(Data provided)

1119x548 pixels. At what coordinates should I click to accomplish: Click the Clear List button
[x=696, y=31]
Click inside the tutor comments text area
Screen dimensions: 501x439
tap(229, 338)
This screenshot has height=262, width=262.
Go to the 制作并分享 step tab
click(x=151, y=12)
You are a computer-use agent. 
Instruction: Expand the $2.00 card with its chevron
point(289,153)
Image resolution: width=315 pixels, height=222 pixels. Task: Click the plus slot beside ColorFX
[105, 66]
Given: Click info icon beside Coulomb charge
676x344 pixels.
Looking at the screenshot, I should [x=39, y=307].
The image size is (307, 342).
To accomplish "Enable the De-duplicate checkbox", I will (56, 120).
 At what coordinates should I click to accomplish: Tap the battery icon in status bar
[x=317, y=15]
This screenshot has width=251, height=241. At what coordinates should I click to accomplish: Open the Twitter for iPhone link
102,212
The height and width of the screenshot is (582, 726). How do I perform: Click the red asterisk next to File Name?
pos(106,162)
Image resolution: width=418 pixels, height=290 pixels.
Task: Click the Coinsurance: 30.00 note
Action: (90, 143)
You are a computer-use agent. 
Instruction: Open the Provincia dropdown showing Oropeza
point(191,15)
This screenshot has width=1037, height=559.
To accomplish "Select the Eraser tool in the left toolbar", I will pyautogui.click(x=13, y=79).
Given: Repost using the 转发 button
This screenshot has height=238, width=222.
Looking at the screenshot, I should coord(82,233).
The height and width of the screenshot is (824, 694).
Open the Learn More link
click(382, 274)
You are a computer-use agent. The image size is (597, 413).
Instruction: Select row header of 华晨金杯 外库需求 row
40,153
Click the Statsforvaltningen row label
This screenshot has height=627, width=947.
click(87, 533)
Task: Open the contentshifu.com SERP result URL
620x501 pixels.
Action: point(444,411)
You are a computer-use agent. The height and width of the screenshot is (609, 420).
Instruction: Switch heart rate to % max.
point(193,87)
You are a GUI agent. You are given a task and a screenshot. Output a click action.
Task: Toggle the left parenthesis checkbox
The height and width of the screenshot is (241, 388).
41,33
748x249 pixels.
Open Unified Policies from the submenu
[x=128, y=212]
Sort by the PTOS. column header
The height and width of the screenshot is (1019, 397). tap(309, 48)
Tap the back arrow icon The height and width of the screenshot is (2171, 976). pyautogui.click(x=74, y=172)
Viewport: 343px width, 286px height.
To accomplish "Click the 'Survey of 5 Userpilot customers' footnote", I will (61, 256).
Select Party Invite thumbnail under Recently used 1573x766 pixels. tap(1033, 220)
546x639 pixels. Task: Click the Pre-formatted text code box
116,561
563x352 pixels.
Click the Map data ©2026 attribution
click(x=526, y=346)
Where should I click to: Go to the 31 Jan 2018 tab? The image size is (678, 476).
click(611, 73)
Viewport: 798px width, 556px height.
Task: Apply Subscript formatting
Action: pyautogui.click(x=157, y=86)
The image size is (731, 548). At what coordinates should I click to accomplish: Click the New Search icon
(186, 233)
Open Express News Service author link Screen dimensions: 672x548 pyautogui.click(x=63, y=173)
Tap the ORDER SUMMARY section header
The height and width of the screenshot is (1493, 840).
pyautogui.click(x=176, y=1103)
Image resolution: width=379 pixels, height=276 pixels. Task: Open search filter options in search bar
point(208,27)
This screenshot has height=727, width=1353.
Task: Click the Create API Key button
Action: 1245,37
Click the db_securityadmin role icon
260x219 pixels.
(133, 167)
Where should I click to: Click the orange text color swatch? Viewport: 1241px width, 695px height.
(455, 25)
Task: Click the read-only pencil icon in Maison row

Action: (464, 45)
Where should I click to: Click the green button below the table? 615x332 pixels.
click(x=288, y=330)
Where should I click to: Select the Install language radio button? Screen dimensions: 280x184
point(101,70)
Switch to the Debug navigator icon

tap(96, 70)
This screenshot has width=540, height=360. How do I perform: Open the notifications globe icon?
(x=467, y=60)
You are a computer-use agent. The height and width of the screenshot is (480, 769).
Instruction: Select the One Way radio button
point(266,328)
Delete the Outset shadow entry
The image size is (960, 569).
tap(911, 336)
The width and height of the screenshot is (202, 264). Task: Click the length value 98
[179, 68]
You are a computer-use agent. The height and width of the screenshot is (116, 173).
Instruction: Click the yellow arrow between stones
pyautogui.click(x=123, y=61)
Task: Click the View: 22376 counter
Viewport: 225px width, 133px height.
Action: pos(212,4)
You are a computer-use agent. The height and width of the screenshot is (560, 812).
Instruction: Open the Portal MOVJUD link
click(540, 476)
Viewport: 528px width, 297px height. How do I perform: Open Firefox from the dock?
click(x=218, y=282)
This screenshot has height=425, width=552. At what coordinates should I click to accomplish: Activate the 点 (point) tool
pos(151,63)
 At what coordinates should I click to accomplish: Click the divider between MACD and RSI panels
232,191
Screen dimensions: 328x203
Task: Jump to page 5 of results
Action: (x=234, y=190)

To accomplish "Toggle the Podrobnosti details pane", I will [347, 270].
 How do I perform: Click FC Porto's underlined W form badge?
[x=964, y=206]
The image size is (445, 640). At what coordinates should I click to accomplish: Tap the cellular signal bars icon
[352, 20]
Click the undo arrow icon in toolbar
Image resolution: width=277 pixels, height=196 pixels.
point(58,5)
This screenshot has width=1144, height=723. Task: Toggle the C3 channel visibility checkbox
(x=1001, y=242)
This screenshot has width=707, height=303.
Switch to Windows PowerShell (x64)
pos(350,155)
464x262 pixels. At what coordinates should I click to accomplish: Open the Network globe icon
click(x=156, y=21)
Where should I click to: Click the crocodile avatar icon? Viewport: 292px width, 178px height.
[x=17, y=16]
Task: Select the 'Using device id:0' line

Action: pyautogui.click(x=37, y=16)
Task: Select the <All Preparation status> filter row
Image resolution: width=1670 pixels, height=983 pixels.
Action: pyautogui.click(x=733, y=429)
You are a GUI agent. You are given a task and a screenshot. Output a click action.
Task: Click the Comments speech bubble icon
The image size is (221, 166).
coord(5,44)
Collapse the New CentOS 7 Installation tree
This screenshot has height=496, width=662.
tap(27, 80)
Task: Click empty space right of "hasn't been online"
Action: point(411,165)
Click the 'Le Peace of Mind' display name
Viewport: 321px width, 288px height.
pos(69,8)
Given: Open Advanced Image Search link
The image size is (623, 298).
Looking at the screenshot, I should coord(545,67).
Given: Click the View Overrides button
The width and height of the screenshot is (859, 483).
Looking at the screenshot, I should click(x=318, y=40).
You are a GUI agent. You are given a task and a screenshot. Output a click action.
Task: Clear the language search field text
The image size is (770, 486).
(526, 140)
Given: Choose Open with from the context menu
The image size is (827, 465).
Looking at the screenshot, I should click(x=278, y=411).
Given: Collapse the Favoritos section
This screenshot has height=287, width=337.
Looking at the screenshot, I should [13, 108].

(End Data provided)

__Task requirements__: Report each line above containing the string "section".

__Response for this exercise__:
Tap the ORDER SUMMARY section header
Given: Collapse the Favoritos section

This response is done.